The Econ-versation: The stock market’s response to an emergency Fed rate cut

Silvia Buonocore, Senior Writer

The U.S. stock market and the yield on the 10-year Treasury note dropped on Tuesday, March 3 following an emergency Federal Reserve rate cut of half a percentage point. Specifically, the S&P 500 fell by 2.81%, while the yield on the 10-year Treasury note fell below 1% for the first time ever.

The drop in the federal funds rate is meant to boost investment as well as consumer and business confidence. However, in this case, it simply confirmed investors’ fears that the economy is weakening as a result of the coronavirus.

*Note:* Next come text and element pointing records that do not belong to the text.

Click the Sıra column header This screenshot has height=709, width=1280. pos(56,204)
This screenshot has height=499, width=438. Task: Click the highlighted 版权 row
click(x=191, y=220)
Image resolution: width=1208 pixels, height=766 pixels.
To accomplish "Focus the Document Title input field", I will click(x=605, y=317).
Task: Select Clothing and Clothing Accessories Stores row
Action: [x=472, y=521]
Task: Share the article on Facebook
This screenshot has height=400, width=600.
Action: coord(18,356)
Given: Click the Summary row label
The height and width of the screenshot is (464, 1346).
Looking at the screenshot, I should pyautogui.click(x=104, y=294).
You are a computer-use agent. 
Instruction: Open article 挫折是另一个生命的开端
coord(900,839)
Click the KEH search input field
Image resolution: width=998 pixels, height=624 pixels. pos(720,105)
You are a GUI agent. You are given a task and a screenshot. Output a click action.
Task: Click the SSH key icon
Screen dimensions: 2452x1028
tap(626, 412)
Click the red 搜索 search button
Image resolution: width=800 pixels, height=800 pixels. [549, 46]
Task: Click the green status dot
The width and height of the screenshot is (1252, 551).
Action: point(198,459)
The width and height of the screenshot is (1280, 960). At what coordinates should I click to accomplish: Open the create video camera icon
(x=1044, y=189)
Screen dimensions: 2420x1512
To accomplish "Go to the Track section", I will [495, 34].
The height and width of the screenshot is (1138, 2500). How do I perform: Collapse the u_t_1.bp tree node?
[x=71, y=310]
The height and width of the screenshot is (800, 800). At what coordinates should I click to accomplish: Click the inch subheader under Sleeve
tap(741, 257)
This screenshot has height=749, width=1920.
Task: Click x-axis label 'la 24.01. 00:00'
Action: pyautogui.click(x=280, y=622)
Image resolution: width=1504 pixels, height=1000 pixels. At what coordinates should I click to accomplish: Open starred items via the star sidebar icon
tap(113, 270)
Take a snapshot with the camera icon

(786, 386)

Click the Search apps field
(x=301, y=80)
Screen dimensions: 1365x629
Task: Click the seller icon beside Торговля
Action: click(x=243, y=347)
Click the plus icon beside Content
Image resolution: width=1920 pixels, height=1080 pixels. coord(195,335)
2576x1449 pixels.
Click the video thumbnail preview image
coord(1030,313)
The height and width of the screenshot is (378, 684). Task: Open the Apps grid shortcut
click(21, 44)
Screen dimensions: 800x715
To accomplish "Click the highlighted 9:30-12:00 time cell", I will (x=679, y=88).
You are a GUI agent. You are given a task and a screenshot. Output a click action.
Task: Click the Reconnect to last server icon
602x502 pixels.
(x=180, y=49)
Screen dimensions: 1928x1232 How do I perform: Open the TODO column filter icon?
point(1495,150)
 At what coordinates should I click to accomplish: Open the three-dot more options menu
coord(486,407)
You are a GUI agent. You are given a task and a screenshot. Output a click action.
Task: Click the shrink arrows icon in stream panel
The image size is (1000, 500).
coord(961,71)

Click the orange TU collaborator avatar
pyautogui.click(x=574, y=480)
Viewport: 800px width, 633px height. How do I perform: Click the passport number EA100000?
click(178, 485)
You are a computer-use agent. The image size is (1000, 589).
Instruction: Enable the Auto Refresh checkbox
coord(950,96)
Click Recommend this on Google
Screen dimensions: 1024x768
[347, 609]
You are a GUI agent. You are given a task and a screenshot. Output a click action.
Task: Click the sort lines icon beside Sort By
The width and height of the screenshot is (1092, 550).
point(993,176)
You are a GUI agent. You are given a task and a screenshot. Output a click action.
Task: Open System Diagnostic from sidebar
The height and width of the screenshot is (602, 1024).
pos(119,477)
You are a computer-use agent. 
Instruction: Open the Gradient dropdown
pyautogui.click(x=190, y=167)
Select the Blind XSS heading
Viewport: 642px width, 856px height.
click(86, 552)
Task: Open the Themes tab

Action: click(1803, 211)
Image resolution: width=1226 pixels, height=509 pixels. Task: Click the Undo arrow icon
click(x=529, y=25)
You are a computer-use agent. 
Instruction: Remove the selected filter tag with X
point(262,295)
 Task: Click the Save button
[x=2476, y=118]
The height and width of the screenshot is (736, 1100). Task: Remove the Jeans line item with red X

Not only does the coronavirus pose a threat to the stock and bond markets, but the virus also has the ability to harm other facets of the economy. With increases in travel bans, temporary closing of factories and disruption to supply chains, corporate profits are expected to decline. The combination of these factors led economists to curtail predictions for future economic growth.

The Federal Reserve target rate cut can only go so far since the coronavirus is the true culprit in current economic issues. More specifically, many of the effects of the coronavirus concern disrupted supply chains and factory delays, which the power of a rate cut does not extend to. Nonetheless, the logic behind the rate cut is that early action may mitigate potential future shocks to the economy.

In the meantime, many countries have agreed to cooperate to prevent further economic damage. Countries such as Australia and Malaysia have cut their target interest rates, with Canada planning to do so as well. Furthermore, some countries are turning to fiscal policy — the increase in government spending and a decrease in taxes — as an additional method to boost the economy. Some economists are recommending that the United States also implement fiscal policy if the target rate cut proves ineffective.

For the time being, the cut in the target interest rate will keep borrowing costs low in an effort to stimulate investment in the economy. The Federal Reserve’s next meeting is scheduled for mid-March in which it may cut the target rate further, depending on the future state of the economy and the spread of the coronavirus.